TASK DIRECTIONS —
Render the records below, starting with the line containing "The image size is (1025, 752)." and continuing through the line containing "pos(48,287)", as a two-column CSV with the columns instruction and response, one row per record. Place each record's text and its answer in a single quoted field, with line breaks replaced by spaces.

============

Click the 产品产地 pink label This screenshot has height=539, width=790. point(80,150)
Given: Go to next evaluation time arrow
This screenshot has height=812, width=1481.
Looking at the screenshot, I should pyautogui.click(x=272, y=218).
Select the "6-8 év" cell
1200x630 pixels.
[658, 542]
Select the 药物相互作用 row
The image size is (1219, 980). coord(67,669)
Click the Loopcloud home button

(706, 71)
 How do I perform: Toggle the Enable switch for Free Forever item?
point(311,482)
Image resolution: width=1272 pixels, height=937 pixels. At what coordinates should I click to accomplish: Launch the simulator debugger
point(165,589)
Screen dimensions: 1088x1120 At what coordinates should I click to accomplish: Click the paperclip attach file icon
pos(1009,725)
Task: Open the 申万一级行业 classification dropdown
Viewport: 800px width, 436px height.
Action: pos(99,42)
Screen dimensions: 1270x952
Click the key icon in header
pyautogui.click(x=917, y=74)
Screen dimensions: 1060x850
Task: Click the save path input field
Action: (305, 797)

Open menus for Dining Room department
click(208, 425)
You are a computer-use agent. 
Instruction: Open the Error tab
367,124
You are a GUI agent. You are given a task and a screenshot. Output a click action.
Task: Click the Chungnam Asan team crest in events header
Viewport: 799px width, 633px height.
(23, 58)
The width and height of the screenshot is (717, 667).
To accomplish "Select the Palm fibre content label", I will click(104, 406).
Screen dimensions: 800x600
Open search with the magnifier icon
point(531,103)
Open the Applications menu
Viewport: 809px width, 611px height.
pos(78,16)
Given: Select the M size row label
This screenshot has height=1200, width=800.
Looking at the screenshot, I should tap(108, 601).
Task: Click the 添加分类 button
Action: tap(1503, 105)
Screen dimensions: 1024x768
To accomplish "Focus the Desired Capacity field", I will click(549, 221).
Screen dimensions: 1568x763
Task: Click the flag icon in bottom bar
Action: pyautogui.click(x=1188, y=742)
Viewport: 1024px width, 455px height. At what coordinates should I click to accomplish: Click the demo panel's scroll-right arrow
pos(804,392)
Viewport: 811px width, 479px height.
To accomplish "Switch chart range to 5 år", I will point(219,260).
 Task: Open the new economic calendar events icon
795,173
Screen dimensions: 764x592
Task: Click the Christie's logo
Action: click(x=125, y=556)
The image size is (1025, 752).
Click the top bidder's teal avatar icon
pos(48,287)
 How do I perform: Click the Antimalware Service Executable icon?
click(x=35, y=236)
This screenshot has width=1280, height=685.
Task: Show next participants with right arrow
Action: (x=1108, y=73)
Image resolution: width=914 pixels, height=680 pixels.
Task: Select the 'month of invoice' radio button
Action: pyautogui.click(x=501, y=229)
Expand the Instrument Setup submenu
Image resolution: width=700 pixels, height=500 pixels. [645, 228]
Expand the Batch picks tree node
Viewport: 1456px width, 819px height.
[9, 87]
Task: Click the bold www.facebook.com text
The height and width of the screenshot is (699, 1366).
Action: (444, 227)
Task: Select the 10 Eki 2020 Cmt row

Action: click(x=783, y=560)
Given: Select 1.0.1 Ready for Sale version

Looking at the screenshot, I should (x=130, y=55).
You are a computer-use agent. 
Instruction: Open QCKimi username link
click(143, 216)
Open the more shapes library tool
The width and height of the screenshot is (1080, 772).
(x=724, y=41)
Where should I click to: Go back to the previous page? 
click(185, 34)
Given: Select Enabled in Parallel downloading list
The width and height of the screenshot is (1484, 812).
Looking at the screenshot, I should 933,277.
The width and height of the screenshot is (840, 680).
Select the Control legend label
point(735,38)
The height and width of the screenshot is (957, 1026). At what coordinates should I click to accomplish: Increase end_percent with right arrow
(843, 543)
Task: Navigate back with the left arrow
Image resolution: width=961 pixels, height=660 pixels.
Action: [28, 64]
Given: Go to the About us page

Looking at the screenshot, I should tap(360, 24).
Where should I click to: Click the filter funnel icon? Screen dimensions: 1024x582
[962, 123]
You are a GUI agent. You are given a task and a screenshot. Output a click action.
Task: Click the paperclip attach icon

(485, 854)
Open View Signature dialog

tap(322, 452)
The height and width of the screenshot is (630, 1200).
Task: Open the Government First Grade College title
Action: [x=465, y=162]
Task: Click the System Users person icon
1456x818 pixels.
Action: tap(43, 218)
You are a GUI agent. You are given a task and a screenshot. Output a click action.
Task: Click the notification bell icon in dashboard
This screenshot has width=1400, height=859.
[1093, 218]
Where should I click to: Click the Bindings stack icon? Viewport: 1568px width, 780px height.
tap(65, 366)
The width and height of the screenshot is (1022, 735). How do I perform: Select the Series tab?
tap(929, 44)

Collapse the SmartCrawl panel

============

FULL OUTPUT —
instruction,response
"The image size is (1025, 752). Click the top bidder's teal avatar icon","pos(48,287)"